On ignore qui est Yasmina Khadra, mais on sait qu’il est Algérien et qu’il écrit sous un pseudonyme féminin depuis 1997. Auteur de trois polars et du roman Les agneaux du Seigneur, il continue avec À quoi rêvent les loups de décrire l’Algérie d’aujourd’hui. Ce roman, écrit de l’intérieur, remonte le temps pour qu’on puisse saisir comment un pays bascule dans l’horreur. On imagine cet homme les mains nues, mais attention : son écriture est aussi puissante qu’une arme.
« Je voulais être acteur jusque sur mon lit de mort, me tailler une légende plus grande que ma démesure, postuler aux privilèges des dieux, sinon comment devais-je interpréter que la nature m’ait fait beau et sain comme une divinité. » Oh ! Nafa aura bien un petit rôle, mais au début des années 1990, les productions cinématographiques se font rares à Alger. Il devient donc chauffeur pour une famille riche. La mort d’une jeune prostituée réquisitionnée par un des fils précipite sa sortie. De peur d’être accusé du meurtre, Nafa se terre dans la Casbah. Il renoue avec son rêve en donnant son argent et son passeport à un acteur qui lui promet des rôles à l’étranger.

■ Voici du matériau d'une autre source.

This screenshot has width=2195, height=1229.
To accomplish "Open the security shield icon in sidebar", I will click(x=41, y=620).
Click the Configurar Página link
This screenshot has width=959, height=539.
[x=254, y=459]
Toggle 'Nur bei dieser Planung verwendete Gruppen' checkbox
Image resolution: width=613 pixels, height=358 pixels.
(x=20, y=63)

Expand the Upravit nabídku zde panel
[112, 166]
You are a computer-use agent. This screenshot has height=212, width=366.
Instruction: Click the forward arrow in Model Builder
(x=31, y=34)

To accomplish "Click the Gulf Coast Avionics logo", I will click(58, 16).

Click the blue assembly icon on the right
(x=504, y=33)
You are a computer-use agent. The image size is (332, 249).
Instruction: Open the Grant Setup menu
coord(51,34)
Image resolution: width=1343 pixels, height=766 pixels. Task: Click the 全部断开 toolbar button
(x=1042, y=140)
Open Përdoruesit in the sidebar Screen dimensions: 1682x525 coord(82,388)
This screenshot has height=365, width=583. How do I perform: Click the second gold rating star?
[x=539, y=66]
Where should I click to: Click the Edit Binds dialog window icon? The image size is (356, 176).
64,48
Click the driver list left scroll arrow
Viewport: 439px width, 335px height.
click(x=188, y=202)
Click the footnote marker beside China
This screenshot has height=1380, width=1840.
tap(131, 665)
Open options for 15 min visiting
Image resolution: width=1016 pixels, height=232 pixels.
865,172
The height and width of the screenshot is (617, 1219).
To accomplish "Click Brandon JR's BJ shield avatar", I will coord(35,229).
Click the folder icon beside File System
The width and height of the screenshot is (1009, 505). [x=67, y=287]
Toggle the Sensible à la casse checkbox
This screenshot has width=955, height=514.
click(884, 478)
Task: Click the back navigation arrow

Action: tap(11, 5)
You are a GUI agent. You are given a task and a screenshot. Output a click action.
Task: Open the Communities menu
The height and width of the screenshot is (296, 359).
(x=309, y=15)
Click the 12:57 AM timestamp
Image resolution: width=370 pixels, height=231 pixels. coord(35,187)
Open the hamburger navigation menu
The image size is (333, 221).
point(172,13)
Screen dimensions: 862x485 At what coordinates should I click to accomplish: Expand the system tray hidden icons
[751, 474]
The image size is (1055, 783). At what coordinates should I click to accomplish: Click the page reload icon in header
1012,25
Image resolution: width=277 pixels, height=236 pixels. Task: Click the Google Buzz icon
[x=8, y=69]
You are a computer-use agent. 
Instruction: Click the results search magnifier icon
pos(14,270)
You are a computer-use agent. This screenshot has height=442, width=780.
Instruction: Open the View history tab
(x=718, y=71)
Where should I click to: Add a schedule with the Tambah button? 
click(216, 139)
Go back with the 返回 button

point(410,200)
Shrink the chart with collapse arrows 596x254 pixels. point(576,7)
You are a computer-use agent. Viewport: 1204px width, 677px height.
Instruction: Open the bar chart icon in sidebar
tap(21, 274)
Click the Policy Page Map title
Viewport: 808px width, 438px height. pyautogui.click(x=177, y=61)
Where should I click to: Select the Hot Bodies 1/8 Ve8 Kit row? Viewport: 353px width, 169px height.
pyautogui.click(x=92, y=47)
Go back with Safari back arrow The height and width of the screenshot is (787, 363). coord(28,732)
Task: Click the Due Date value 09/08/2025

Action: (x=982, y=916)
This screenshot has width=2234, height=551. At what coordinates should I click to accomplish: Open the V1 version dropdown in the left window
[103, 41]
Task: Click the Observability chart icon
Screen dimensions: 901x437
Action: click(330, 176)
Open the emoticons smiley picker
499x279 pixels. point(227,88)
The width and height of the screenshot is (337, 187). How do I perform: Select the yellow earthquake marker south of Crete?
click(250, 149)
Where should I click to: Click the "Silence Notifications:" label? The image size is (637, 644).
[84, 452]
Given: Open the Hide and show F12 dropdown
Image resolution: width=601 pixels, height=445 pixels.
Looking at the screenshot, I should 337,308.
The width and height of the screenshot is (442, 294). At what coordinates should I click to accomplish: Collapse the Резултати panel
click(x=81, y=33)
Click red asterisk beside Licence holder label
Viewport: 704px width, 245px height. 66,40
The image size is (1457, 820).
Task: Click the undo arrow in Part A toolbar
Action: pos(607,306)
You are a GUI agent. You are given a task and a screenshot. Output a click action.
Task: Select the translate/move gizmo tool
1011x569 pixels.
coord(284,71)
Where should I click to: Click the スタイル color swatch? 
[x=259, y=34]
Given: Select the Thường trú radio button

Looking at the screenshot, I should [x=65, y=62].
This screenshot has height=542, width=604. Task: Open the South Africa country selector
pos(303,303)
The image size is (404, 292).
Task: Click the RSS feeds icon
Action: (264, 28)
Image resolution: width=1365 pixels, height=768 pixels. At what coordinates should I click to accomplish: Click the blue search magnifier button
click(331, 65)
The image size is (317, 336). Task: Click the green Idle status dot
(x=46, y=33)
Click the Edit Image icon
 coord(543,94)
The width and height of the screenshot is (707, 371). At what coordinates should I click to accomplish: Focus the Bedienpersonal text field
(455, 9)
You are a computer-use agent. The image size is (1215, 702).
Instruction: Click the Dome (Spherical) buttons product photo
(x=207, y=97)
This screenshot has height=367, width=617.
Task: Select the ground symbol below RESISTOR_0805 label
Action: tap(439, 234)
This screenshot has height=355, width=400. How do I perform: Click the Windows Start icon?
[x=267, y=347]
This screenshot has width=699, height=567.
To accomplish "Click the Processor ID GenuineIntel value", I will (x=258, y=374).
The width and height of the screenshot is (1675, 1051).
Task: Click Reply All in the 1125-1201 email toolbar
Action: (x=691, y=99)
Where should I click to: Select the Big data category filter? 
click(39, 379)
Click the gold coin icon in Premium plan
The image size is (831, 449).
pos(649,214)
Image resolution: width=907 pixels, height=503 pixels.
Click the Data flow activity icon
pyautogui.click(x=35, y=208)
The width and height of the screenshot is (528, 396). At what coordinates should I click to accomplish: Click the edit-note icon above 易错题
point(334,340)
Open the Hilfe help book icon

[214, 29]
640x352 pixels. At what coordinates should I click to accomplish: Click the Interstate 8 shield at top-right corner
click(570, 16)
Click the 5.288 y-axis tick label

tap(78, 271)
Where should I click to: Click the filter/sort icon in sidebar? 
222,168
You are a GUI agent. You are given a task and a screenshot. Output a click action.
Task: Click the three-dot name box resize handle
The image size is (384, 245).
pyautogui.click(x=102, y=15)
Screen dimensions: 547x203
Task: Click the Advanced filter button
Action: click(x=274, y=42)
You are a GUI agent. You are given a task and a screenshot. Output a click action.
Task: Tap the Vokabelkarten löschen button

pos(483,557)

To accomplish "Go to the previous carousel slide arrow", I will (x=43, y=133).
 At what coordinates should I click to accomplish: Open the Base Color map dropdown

L’arnaque condamne Nafa à rester à Alger. À partir de là, sa vie déboule. Rêveur éconduit parmi tant d’autres, il devient membre actif du Mouvement islamiste armé. Le sentiment d’importance qu’il y trouve est illusoire. « Sa docilité devenait son unique salut. Il ne devait ni se montrer trop laborieux, ni trop distrait. Juste obéissant. Tel un automate. Répondre quand on le siffle. Parler quand on le lui demande. »
Espérons que Yasmina Khadra survivra. Grâce à ses livres, impossible d’oublier que les tueurs d’aujourd’hui rêvaient peut-être de devenir acteurs. Tant de rêves sont interdits. D’où peut-être ce besoin de vengeance si fort qu’il range les plus avides du côté des criminels.